The History Of Valentine’s Day
Though it looks like retailers and florists thought up Valentine’s Day, but it has been around long before there were shopping malls.
It is agreed on that February is the month of love, but the history of Valentine’s Day has a couple different versions. The various stories of Valentine’s Day history have something in common: Valentine was a sympathetic, heroic, and romantic figure.
One of the versions is that of a Roman priest, named Valentine, who continued to marry young lovers in secret when Emperor Claudius II decided that single men made better soldiers, so he outlawed marriage for young men. When Valentine’s actions were discovered, Claudius ordered that he be put to death.
Another version is that Valentine was killed because he attempted to help Christians escape the Roman prisons where they were beaten and tortured. It is believed that Valentine fell in love with a young girl (possibly his jailor’s daughter) who visited him.
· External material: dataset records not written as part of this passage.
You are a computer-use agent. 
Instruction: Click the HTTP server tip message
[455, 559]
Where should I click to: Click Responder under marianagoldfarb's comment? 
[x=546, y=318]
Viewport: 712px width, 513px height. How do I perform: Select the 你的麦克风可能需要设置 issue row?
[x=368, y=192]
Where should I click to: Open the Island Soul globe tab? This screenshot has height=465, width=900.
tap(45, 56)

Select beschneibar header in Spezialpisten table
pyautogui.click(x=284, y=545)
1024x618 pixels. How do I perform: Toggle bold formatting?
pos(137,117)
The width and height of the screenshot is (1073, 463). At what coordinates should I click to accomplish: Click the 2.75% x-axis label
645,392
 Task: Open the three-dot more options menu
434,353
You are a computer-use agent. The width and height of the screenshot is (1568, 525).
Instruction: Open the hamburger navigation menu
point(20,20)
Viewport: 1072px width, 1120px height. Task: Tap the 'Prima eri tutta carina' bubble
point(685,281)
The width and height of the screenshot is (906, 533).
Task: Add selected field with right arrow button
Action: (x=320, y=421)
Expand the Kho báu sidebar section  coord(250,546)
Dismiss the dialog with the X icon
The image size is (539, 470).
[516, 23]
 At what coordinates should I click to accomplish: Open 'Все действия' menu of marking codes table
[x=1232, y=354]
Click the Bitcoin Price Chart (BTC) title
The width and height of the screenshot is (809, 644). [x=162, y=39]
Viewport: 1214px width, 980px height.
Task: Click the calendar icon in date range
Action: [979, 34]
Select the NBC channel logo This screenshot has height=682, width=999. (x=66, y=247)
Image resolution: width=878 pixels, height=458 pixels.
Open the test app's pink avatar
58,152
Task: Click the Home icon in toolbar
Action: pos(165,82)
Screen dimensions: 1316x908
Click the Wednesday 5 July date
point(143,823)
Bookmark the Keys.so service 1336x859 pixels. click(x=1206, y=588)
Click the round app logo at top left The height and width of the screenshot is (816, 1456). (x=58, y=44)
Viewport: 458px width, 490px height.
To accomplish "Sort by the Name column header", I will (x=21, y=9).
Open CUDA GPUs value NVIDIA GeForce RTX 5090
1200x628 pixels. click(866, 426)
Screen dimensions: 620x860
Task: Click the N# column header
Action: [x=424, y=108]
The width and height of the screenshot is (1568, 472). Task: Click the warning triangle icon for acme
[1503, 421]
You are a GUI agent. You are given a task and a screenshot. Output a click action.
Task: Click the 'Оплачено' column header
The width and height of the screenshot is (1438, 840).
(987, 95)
Before Valentine’s death, it is believed he wrote her a letter, which he signed ‘From your Valentine.’
It is unknown if Valentine’s Day is celebrated in the middle of February to commemorate the anniversary of Valentine’s death or burial. It may be that the Christian church may have chosen to celebrate Valentine’s feast day in the middle of February in an effort to ‘Christianize’ celebrations of the pagan Lupercalia festival. In ancient Rome, February was the official beginning of spring and was considered a time for purification. A fertility festival dedicated to Faunus, the Roman god of agriculture, as well as to the Roman founders Romulus and Remus was celebrated during the ides of February which was on February 15.
Around 498 AD, Pope Gelasius declared February 14 St. Valentine’s Day. During the Middle Ages, in France and England it was believed that February 14 was the beginning of birds’ mating season.
To date, the oldest known Valentine still in existence today was a poem written by Charles, Duke of Orleans to his wife. He was imprisoned in the Tower of London following his capture at the Battle of Agincourt at the time. The greeting was written in 1415 and is part of the manuscript collection of the British Library in London, England.
By the middle of the eighteenth century, friends and lovers from all social classes exchanged small tokens of affection or handwritten notes. By the end of the century, printed cards began to replace written letters due to improvements in printing technology. The exchange of handmade valentines by Americans probably began in the early 1700s. In the 1840s, Esther A. Howland began to sell the first mass-produced valentines in America.
It is estimated one billion Valentine’s Day cards are sent each year, making Valentine’s Day the second largest card-sending holiday of the year. Christmas is the largest card-sending holiday.